I had a coworker that might have been bipolar as well but didn’t really explicit it, and we felt we shouldn’t dig. In a week to week basis work was done. We were a team of 7 so someone being on or off at a given time had little impact, hell any member could be warped into another project for 3 days and come back later, nobody was dying, nobody really cared, we just re-shuffled tasks and go on with our life.

But she had points ducked from her evaluations every quarter for not having a regular schedule, and submitting sick days without notice. Nothing else in our job was predictable (and we had no on call shift), but it was sacro-saint to have a regular presence, and my bosses looked personally attacked someone could not respect the set rythm.

They were all smart people, but it was maddening.

Sorry for the rant, but It still pisses me off years later.



There are all sorts of arbitrary requirements to behave in certain way as a proxy of achieving results.
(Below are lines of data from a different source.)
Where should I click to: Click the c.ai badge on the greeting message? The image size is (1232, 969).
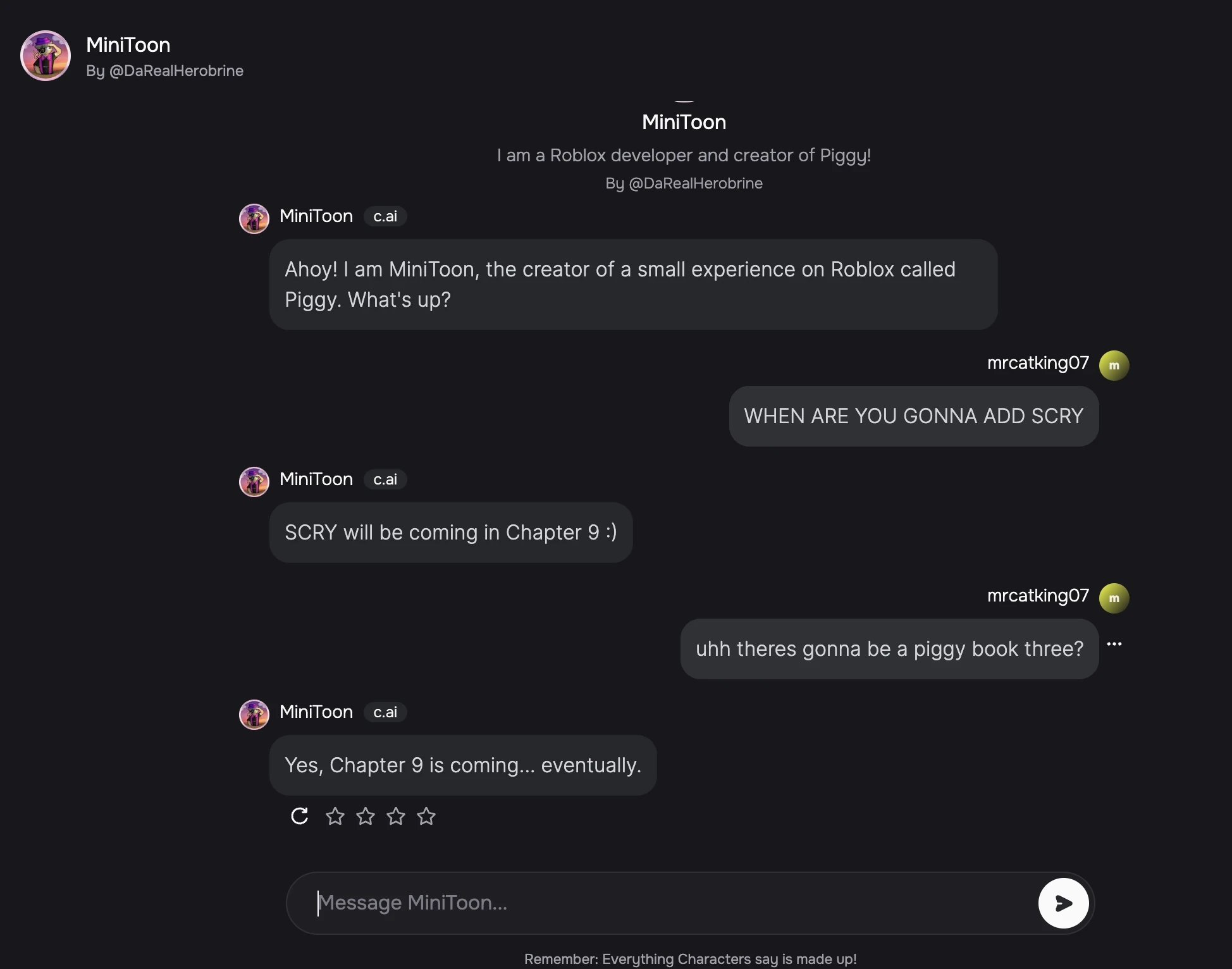pyautogui.click(x=385, y=216)
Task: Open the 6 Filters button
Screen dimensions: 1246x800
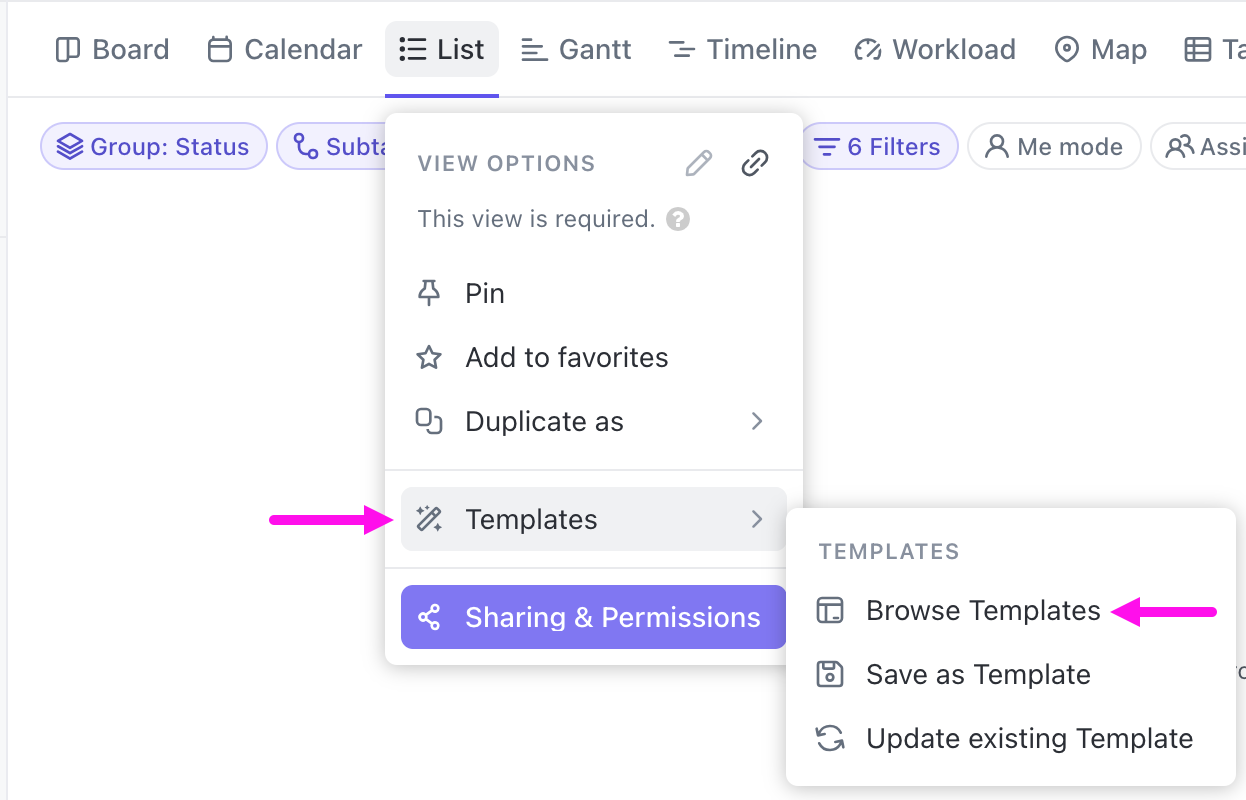Action: [x=878, y=147]
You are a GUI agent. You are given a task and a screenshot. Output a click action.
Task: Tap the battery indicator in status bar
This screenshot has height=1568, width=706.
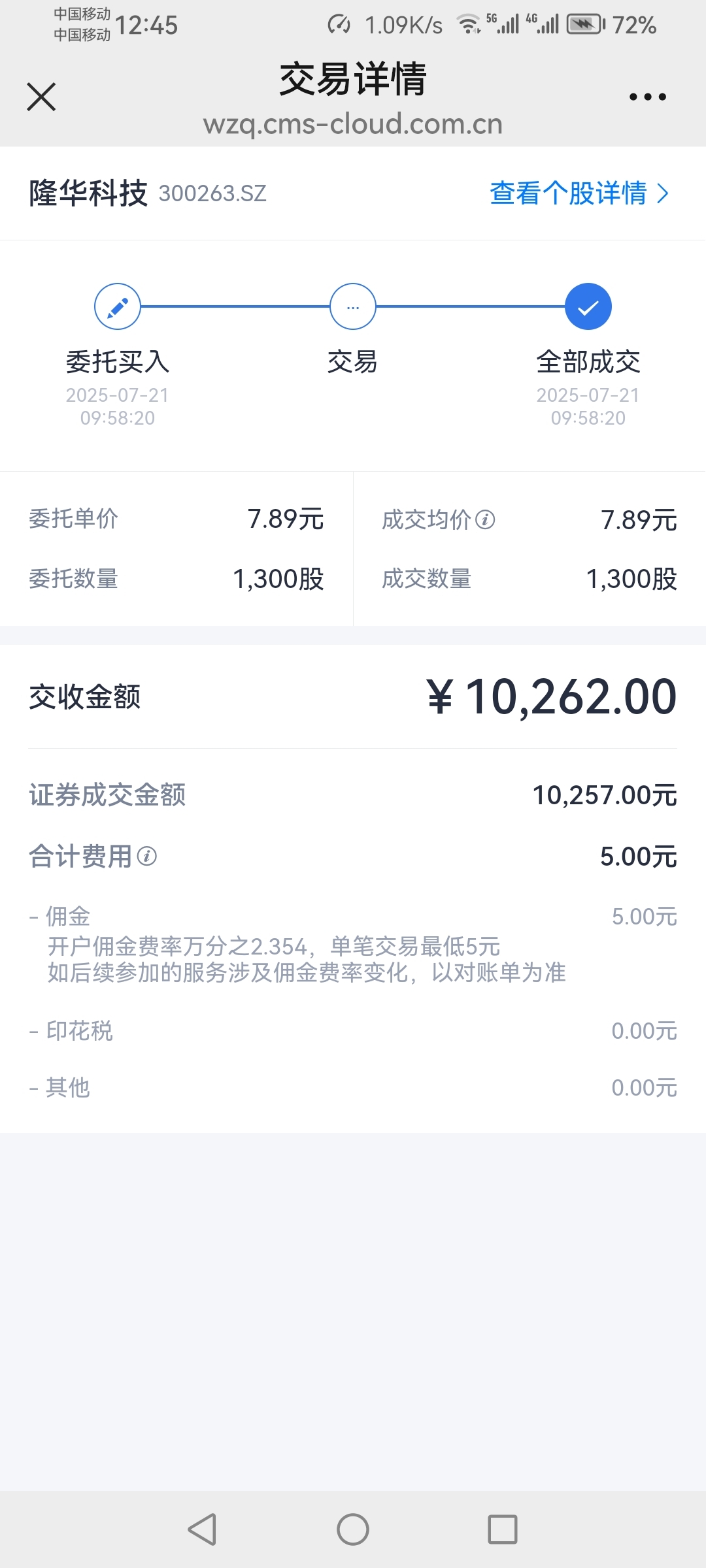click(x=586, y=25)
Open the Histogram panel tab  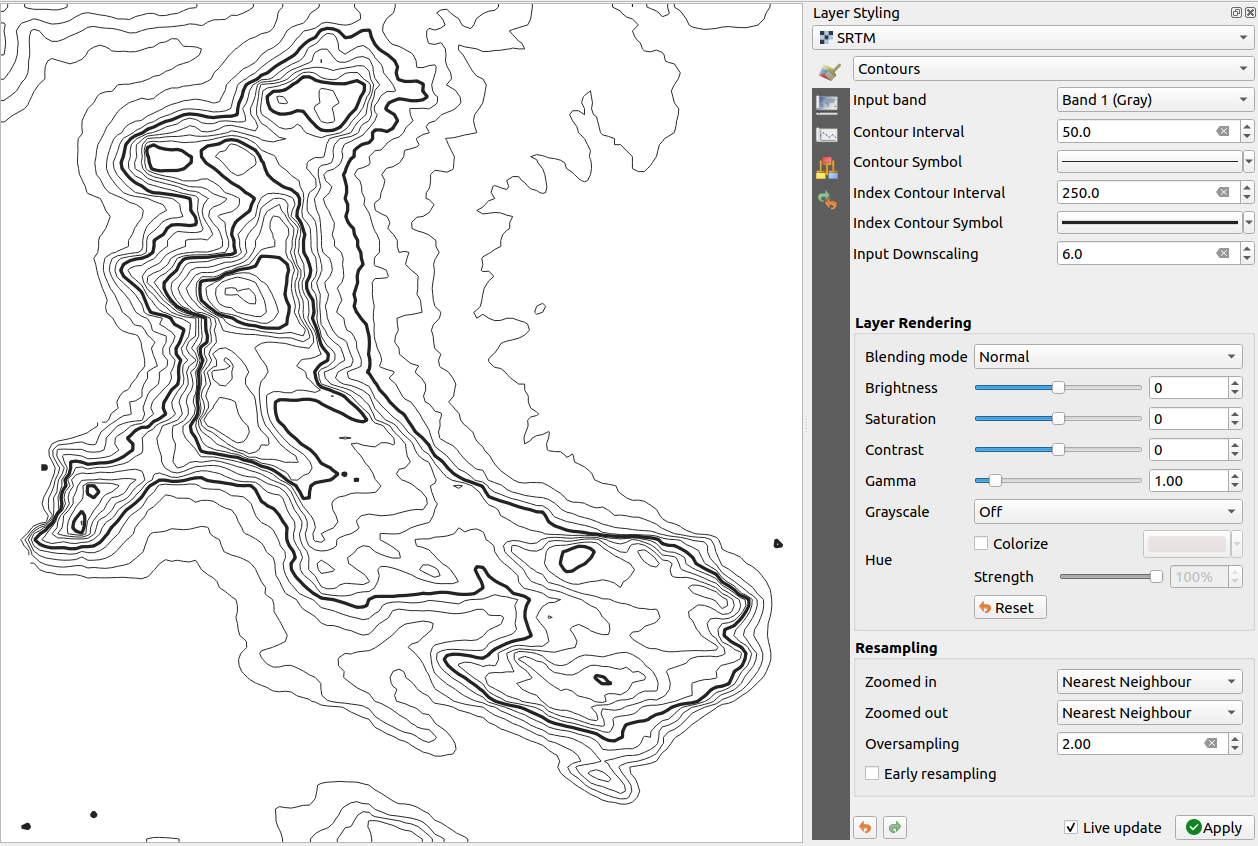(x=828, y=133)
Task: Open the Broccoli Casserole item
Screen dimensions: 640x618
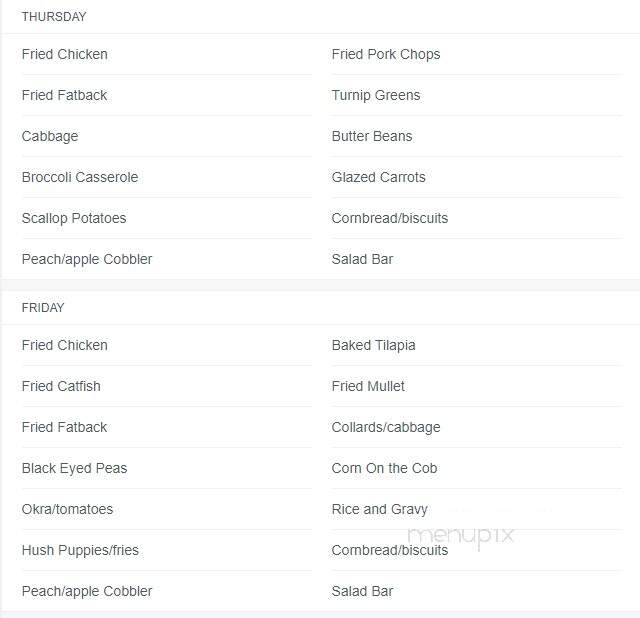Action: tap(80, 177)
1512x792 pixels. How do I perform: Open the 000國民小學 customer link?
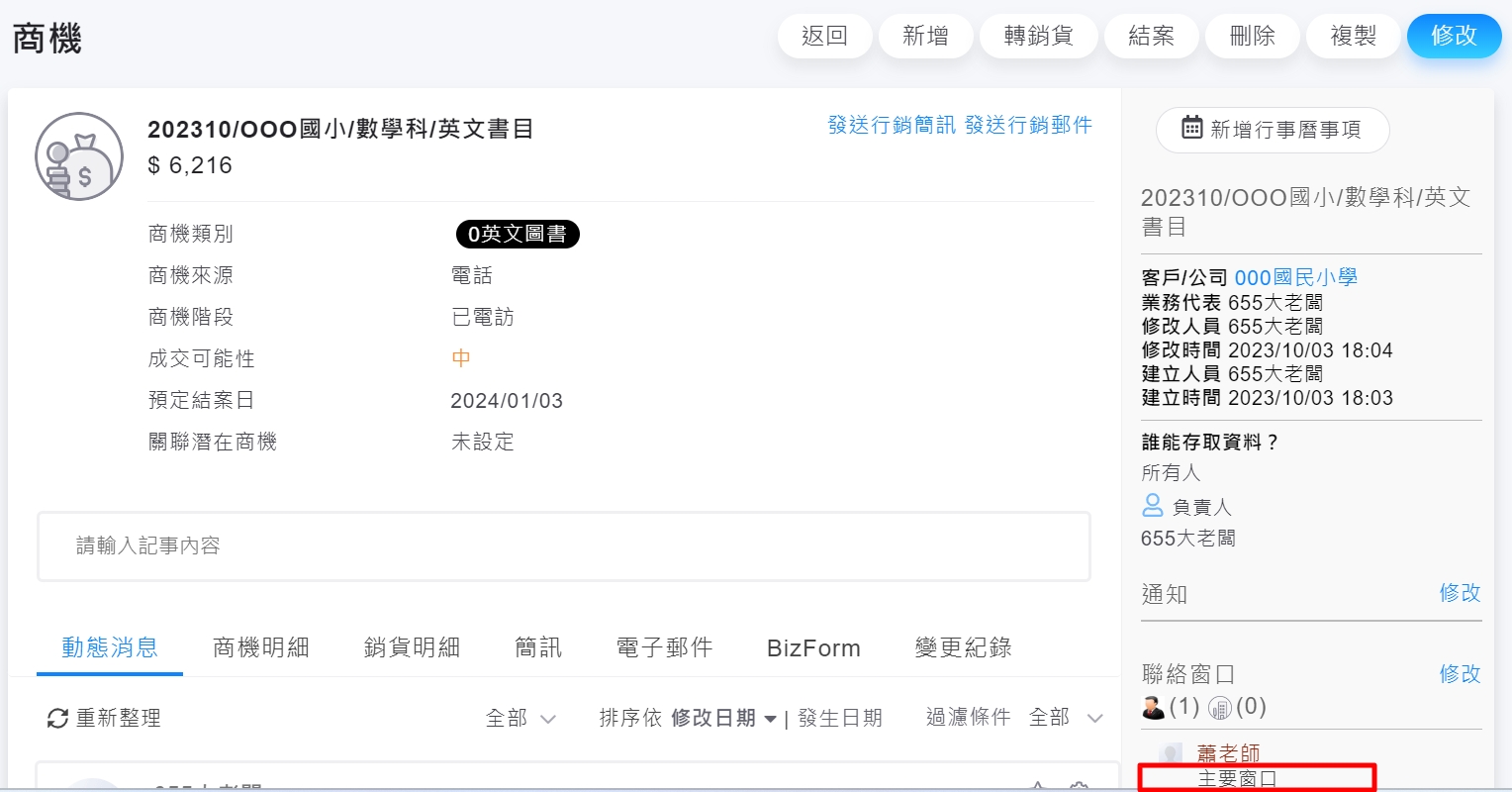coord(1295,277)
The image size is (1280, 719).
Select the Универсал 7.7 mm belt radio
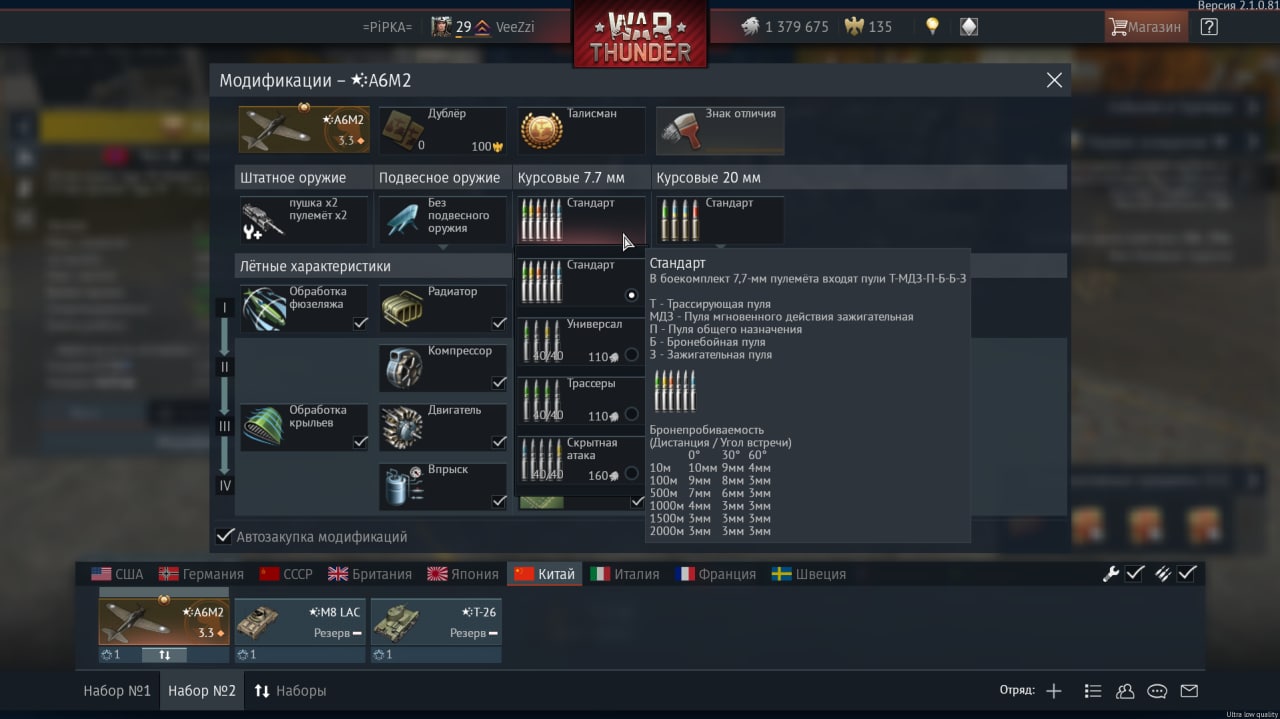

Unfortunately this is quite common as it makes the manager feel safe and in control if his subordinates achieve the results in the way she expects them to, but it raises the bar high for no benefit to the bottom line.


> submitting sick days without notice

Who the hell knows when they're going to be sick? I've never heard of such a thing.


Well, if you get a common cold, then sometimes you can feel whether it is manageable, or starts getting worse.

Then you'll have a whole working day, where you are functioning at like 50% capacity, and at least you can pass on your work which might block others to a colleague.

In my experience most of the time this is the case.

Reporting in sick in the morning all the time can be quite distruptive in some jobs.

If I were in this situation I would look for a job where there is more flexibility in this regard. Or keep an up-to-date document where I list all the ongoing tasks and their statuses and next steps (this would probably add a lot of overhead though)


Or, you know, it can be much more disruptive to coworkers that may not handle illness as well, or have vulnerable family members or housemates. It's selfish to the extreme to expect others to expose others to disease because of a mild inconvenience. Saying that as someone with multiple disabilities and who gets severely ill from cold or flu, is grateful when people don't deliberately act as a totally irresponsible adult and expose me unnecessarily. I can be be nearly bed ridden for multiple weeks but almost never get sick with people being courteous and doing everything possible to limit exposures to others.


The only thing I've pointed out is that repeatedly missing workdays (it doesn't matter whether you work on-site, or remote) without others knowing it in advance can be disruptive in some situations.

This is similar to planning an activity with a friend, and them not showing up. If they do this to you multiple times; you waiting for them and they do not even answering their phones, will you plan your next thing with the original enthusiasm? Or will you think "oh god they wont even show up, whats the point of planning anything".

This has nothing to do with disease or disability, this is just a simple break of promises multiple times in a row.

This can be avoided though, simply make promises which can be kept; do work, which can tolerate unforeseen absences, or work in a different way than others which compensate the issue in some way that is fair for and agreed upon by the other teammates.

I have my own fair share of health issues, and managed to choose a workplace which accomodates my needs.

Some people are not that lucky to have the opportunity or even ability to do that, but this is not in the scope of responsibility of an average citizen to solve.


I had a colleague once who has IBS, but also he absolutely loved pizza. So, while he never gave notice, everyone knew he would not be in on Mondays because he ate an entire Domino's XL pizza the evening before.


There is that story with the monkeys trying to reach a banana, and sprinkled with water, then eventually all of the monkeys replaced, and they prevent eachother from reaching for the banana, but they no longer know why.

Lots of stuff work that way, and we have a limited capacity, and tolerance to try which is useful, and which is just an "everybody does it like that" fad.